CONSIGNES À SUIVRE:
(A) Indiquez, s'il vous plaît, si chacune des affirmations suivantes concorde avec le texte sur André Gorz, en répondant par oui ou par non et en citant mot pour mot le passage décisif. (i) André Gorz et Dorine vivaient ensemble depuis plus de cinquante ans. (ii) L'auteur a d'abord connu André Gorz par ses articles du Nouvel observateur signés Michel Bosquet. (iii) André Gorz avait découvert Sartre à Lausanne.
(B) Poursuivez le texte sur André Gorz à partir de sa dernière phrase.

Multitudes N°31, hiver 2007-2008
André Gorz et notre jeunesse
LANGUE ET TRADUCTIONS DE L’ARTICLE :
Langue de cet article : français
André Gorz a mis fin à ses jours, avec sa femme Dorine, lundi 24 septembre 2007. Ils avaient presque le même âge, 84 ans, et étaient ensemble depuis plus d’un demi-siècle.

De tous les hommes qui m’ont « intimidé », André fut sans doute, après l’Abbé Pierre, le plus impressionnant. Je l’avais d’abord tranquillement connu par ses écrits, dans mon adolescence, quand se formait ma pensée politique : avec Stratégie ouvrière et néocapitalisme, 1964. Et puis bien sûr, après Mai 68, dans ses articles du Nouvel observateur signés Michel Bosquet, dans son livre Réforme et révolution, 1969.

C’était exactement l’homme et la ligne politique qu’il me fallait. Comme pour tous ceux venus au marxisme à partir d’une tradition religieuse ou humaniste (lui était judéo-catholique ayant découvert Sartre à Lausanne, moi j’étais venu au marxisme par la lecture d’Henri Desroches et Jean-Yves Calvez), son problème était l’aliénation et l’émancipation. "Notre" Marx, c’était d’abord Les Manuscrits de 1844 et le Sixième chapitre inédit du Capital. C’est-à-dire : comment devenir et demeurer une personne humaine malgré l’hétéronomie, la dictature quant aux fins et aux moyens imposée par le capitalisme (salariat + marché) à notre activité.

Cette volonté d’autonomie jusque dans le travail s’appuyait, dans ses ouvrages des années 60, sur l’émergence de nouveaux travailleurs qualifiés, des techniciens (ceux de Sud Aviation ou de l’Industrie pétrolière). Mais, quelques années plus tard, André percevra mieux que la haute technicité de ces surqualifiés (candidats à "l’autogestion") avait pour revers – c’est le principe même du taylorisme !- la déqualification des autres : les OS des industries fordiennes. Sous l’influence de l’ « opéraïsme » italien (Trentin et Foa dans le syndicalisme, Rosanna Rossanda du côté de Il Manifesto), il étendrait ses préoccupations à « l’ouvrier-masse », aux OS de la grande industrie qui seront la base du projet de Potere operaio (Negri) et Lotta continua (Sofri, Viale), parents spirituels de la GOP (Gauche ouvrière et paysanne) française.

ENREGISTREMENTS FOURNIS:
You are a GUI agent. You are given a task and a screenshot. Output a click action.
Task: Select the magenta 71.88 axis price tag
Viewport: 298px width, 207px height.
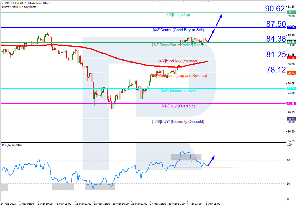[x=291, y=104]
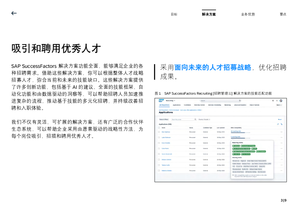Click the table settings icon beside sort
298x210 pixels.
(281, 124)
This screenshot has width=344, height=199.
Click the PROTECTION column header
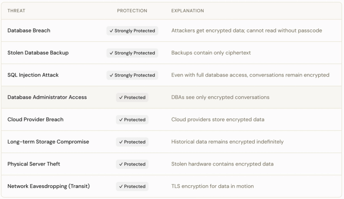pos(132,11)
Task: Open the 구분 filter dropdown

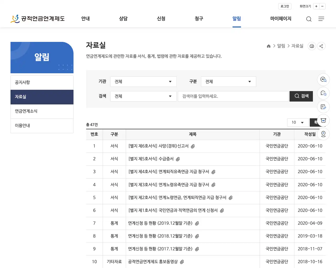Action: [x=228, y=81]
==
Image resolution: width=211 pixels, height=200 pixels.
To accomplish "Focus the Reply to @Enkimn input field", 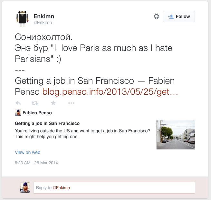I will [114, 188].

RÉPONSES AUX EXERCICES:
(A)
(i) Oui : « étaient ensemble depuis plus d’un demi-siècle ».
(ii) Non : « Je l’avais d’abord tranquillement connu par ses écrits, dans mon adolescence, quand se formait ma pensée politique : avec Stratégie ouvrière et néocapitalisme, 1964 ».
(iii) Oui : « lui était judéo-catholique ayant découvert Sartre à Lausanne ».

(B)
Justement, en 1970, et sous cette double influence italienne, s’était créé l’organe de la future GOP, L’Outil des travailleurs, avec Marc Heurgon et de jeunes ouvriers qui sont restés mes amis, Yves Bucas, Alain Desjardins, Gérard Peurière… J’étais un jeune intellectuel disponible, ils me confièrent le boulot de rédac-chef. Et aussitôt, Marc m’emmena voir André Gorz. Plus terrorisé que moi au seuil de sa porte, c’était déjà pas possible ! Assis, penché en avant, avec son sourire littéralement ravissant, il plongea dans les miens ses yeux d’une clarté infinie, comme pour me demander « montre-moi si tu es intelligent, montre-moi si tu es un homme ».

Ainsi commença un échange intellectuel qui allait durer plus de vingt ans. Je lisais attentivement Michel Bosquet dans le Nouvel obs, et lui n’hésitait pas à y reprendre les thèmes et analyses de tel éditorial de L’Outil. Lorsque parut mon livre Crise et inflation, pourquoi ? en 1979, il écrivit dans le Nouvel Obs une recension ultra élogieuse se terminant par l’étonnant « Un homme, un vrai » qui me combla d’une perplexité absolue. Il ne m’était jamais venu à l’esprit qu’un ouvrage théorique (surtout comme Crise et inflation !) puisse avoir une quelconque valeur humaniste. Inutile de dire que cela n’arrangea pas ma timidité.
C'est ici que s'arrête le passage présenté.